• **Activity**
Read the listing below and copy out every line that holds "agent".

• **Working data**
::::::::::

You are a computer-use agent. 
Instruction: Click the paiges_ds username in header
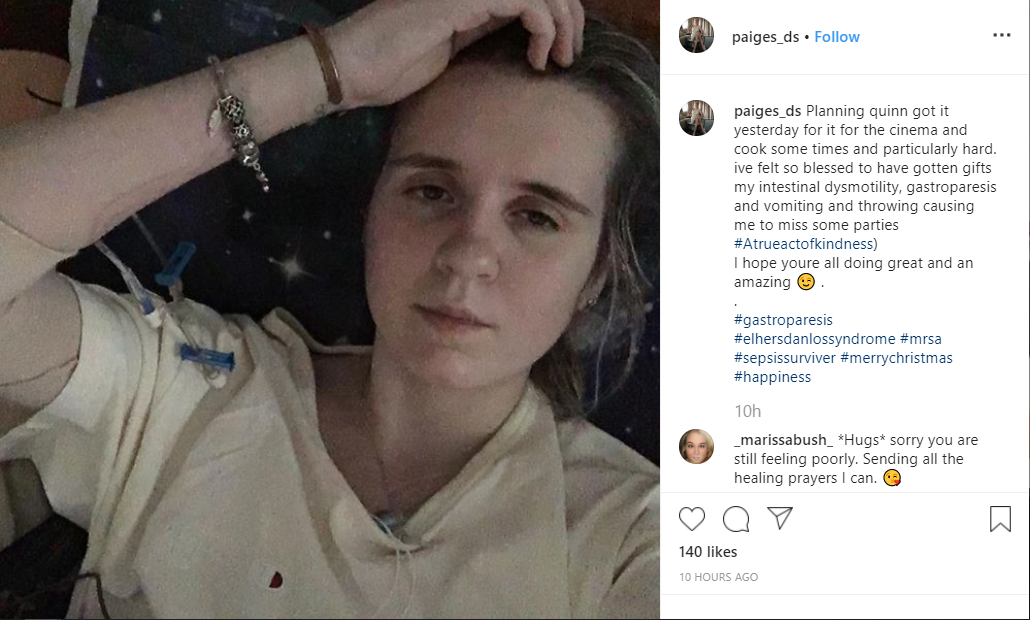pyautogui.click(x=765, y=37)
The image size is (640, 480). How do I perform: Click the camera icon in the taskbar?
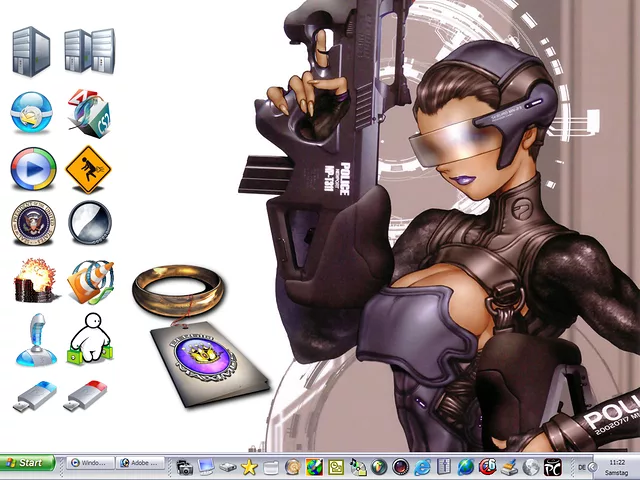coord(185,466)
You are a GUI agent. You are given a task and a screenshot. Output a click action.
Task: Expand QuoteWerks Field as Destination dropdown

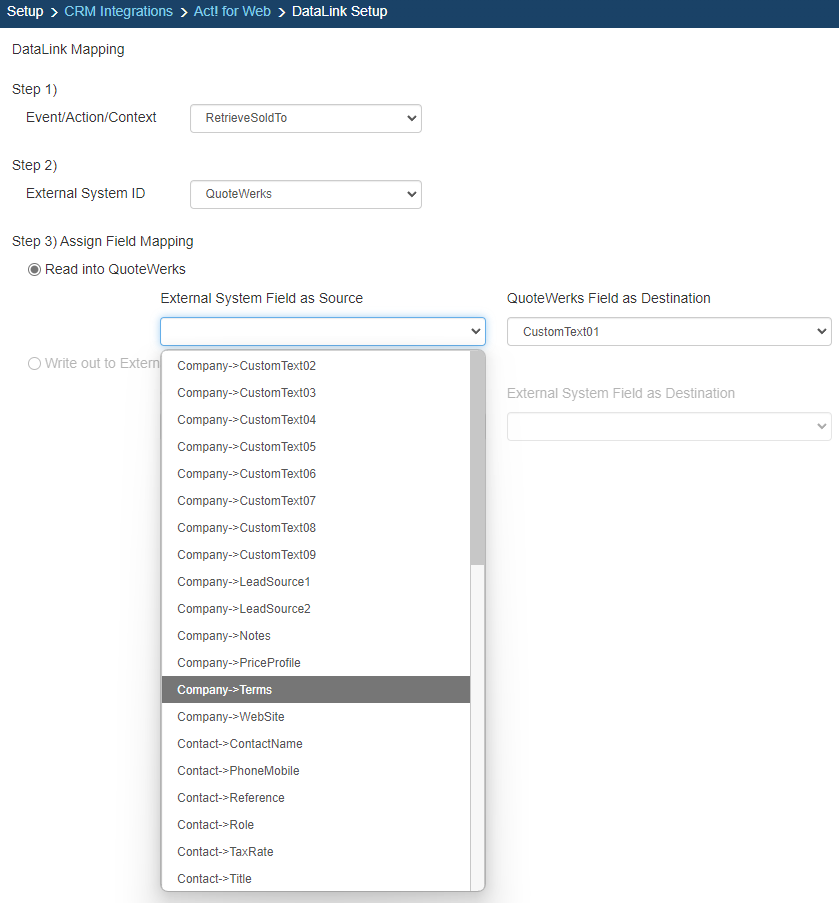click(668, 331)
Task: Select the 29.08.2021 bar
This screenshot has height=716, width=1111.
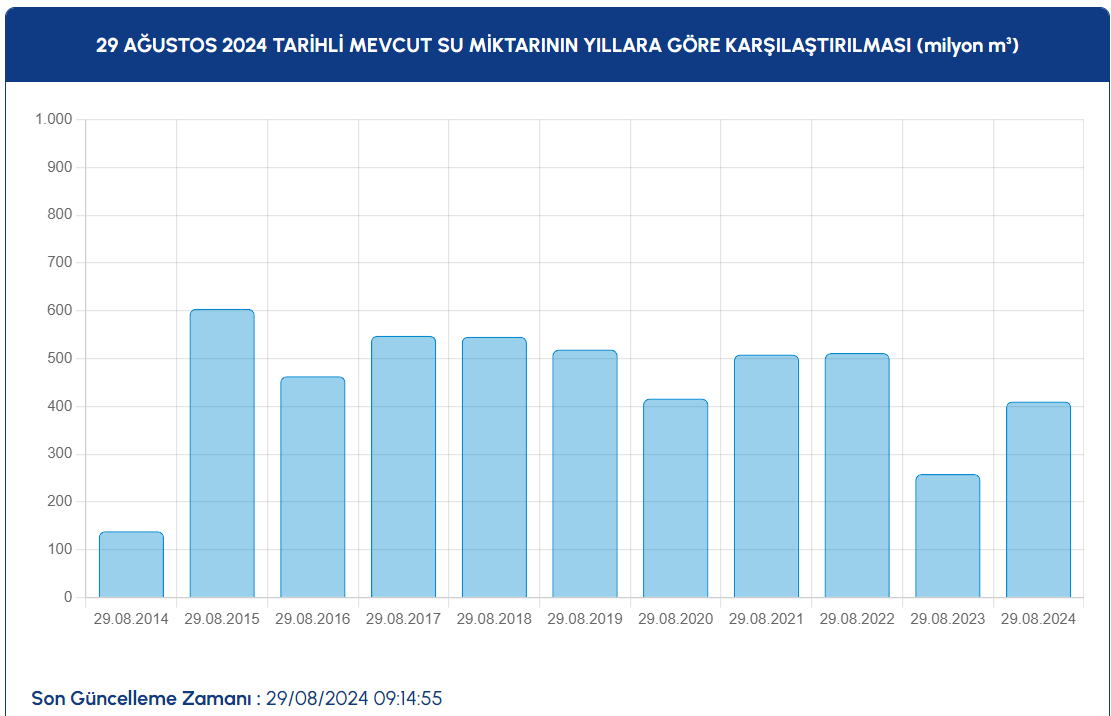Action: [x=766, y=476]
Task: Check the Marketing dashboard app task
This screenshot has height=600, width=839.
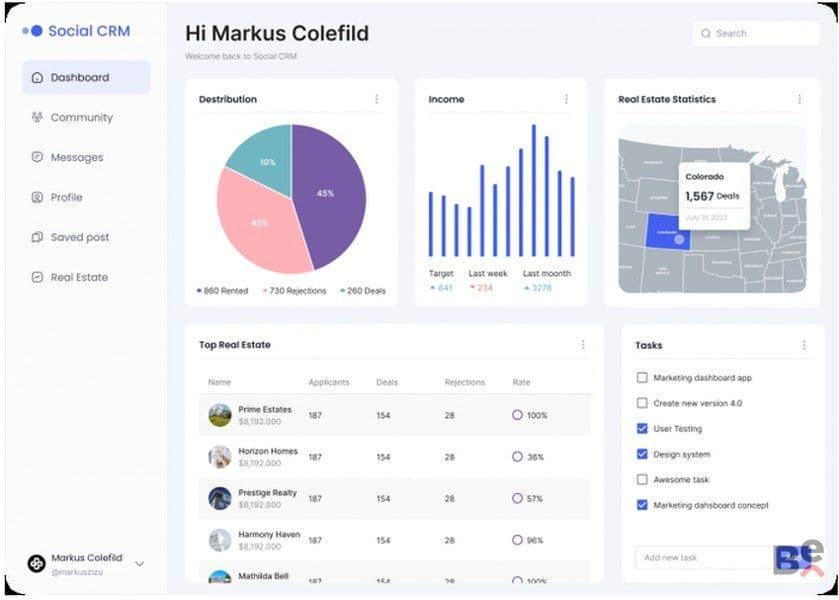Action: pos(642,378)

::::::::::

• **Result of this exercise**
You are a computer-use agent. 
You are a GUI agent. You are given a task and a screenshot. Output a click action.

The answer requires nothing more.